Projetada por Vilanova Artigas, a Faculdade de Arquitetura e Urbanismo (FAU-USP) possui estrutura aparente — Foto: Nelson Kon / Divulgação
Projetada por Vilanova Artigas, a Faculdade de Arquitetura e Urbanismo (FAU-USP) possui estrutura aparente — Foto: Nelson Kon / Divulgação

Fica aqui um alerta aos que desejam reformar estes imóveis: ainda que não sejam protegidos por algum órgão do patrimônio, transformar uma dessas edificações sem critério ou auxílio profissional pode estragar o seu imóvel e contribuir para o apagamento de um importante período da arquitetura no Brasil.

Também convido os leitores a pesquisarem sobre um dos raros exemplos bem-sucedidos de reforma de um imóvel como este: a casa Olga Baeta, localizada no bairro do Butantã e projetada por Vilanova Artigas.

Originalmente construída em 1957, foi reformulada pelo arquiteto Ângelo Bucci nos anos 1990. O profissional atualizou a residência para os novos moradores, mantendo aquilo que é mais significativo no projeto: a espacialidade, as cores, os acabamentos e as soluções construtivas que seriam, nos anos posteriores, aperfeiçoados pelo escritório de Artigas.

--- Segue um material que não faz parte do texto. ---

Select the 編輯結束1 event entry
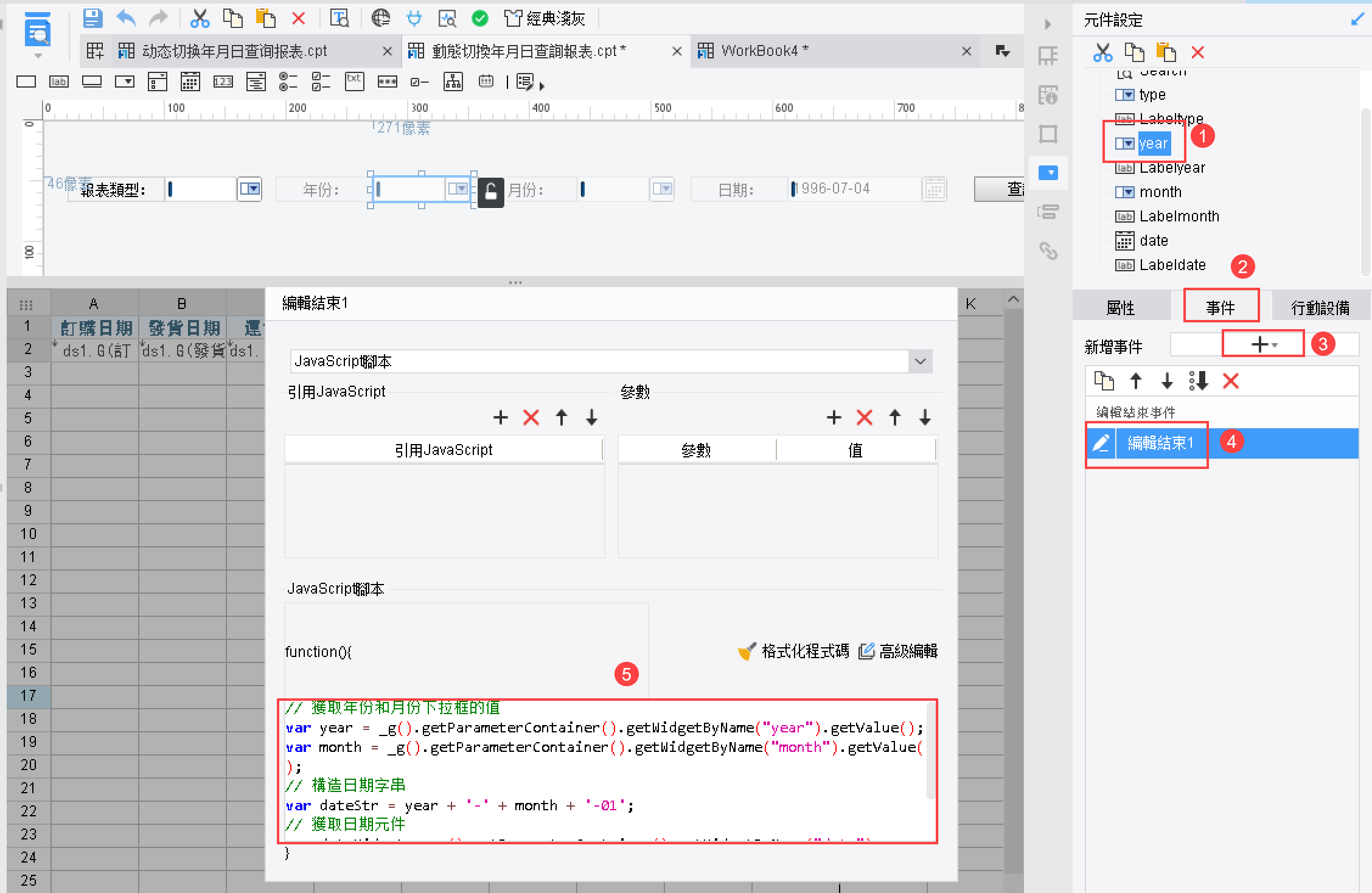1372x893 pixels. pos(1160,443)
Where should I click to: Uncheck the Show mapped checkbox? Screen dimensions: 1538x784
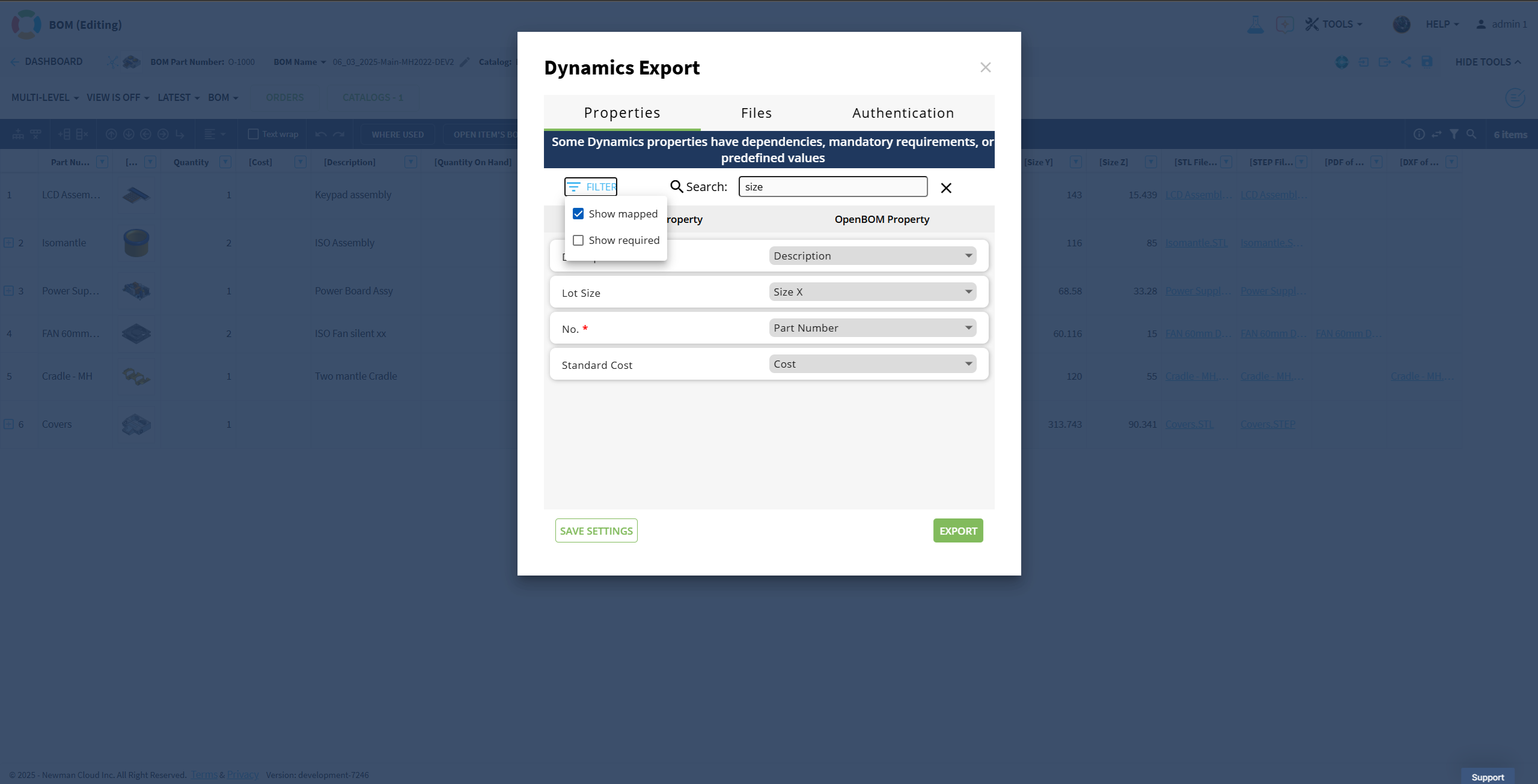pyautogui.click(x=578, y=214)
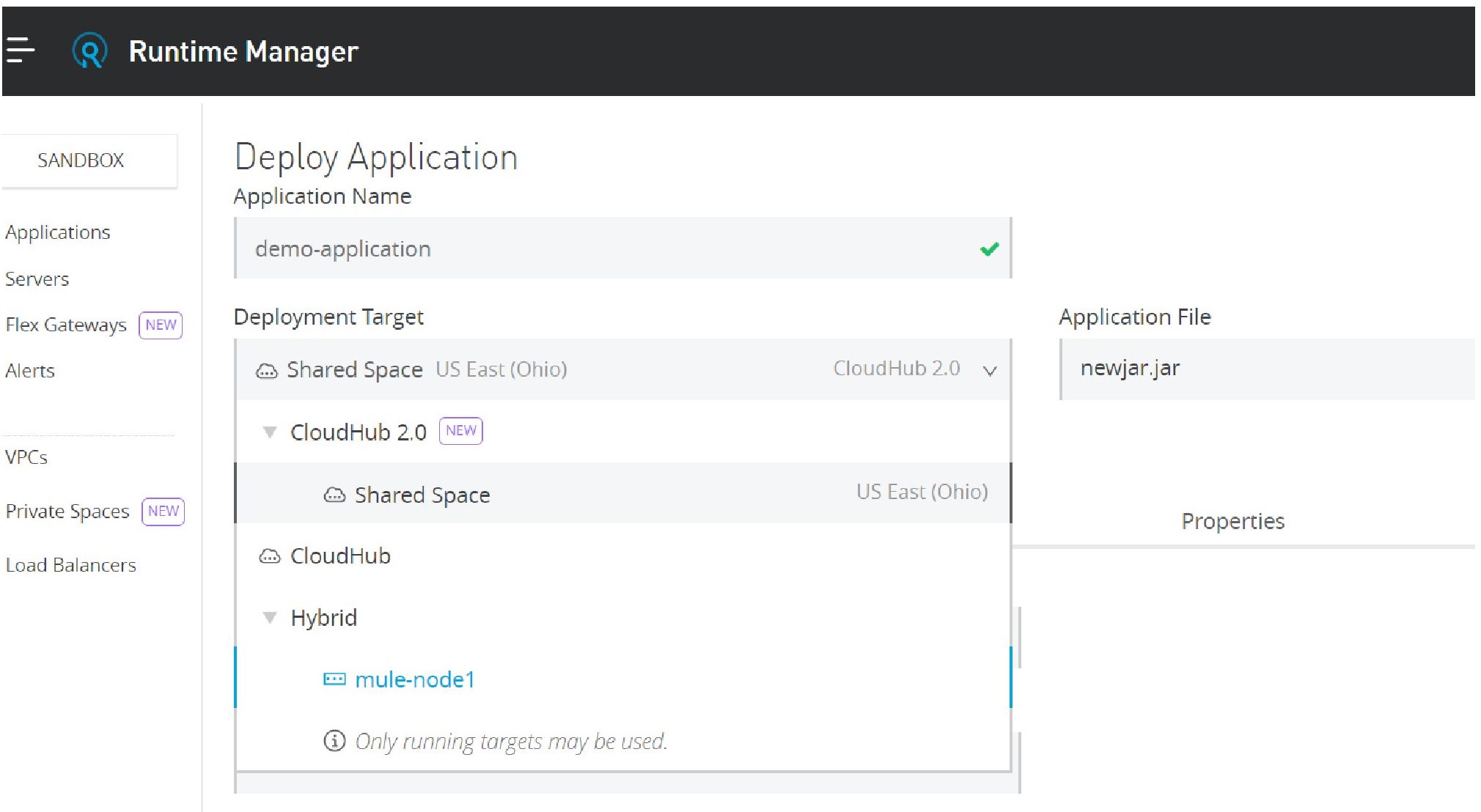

Vilanova Artigas também projetou várias obras brutalistas, como a Casa Olga Baeta, em 1956 — Foto: Nelson Kon / Divulgação
Vilanova Artigas também projetou várias obras brutalistas, como a Casa Olga Baeta, em 1956 — Foto: Nelson Kon / Divulgação

Para aqueles que ficaram interessados no assunto, indico o livro Residências em São Paulo (1947-1975), de autoria de Marlene Milan Acayaba e publicado pela editora Romano Guerra. A publicação reúne várias casas feitas em São Paulo por arquitetos que trabalharam com concreto e estruturas aparentes em sua vida profissional.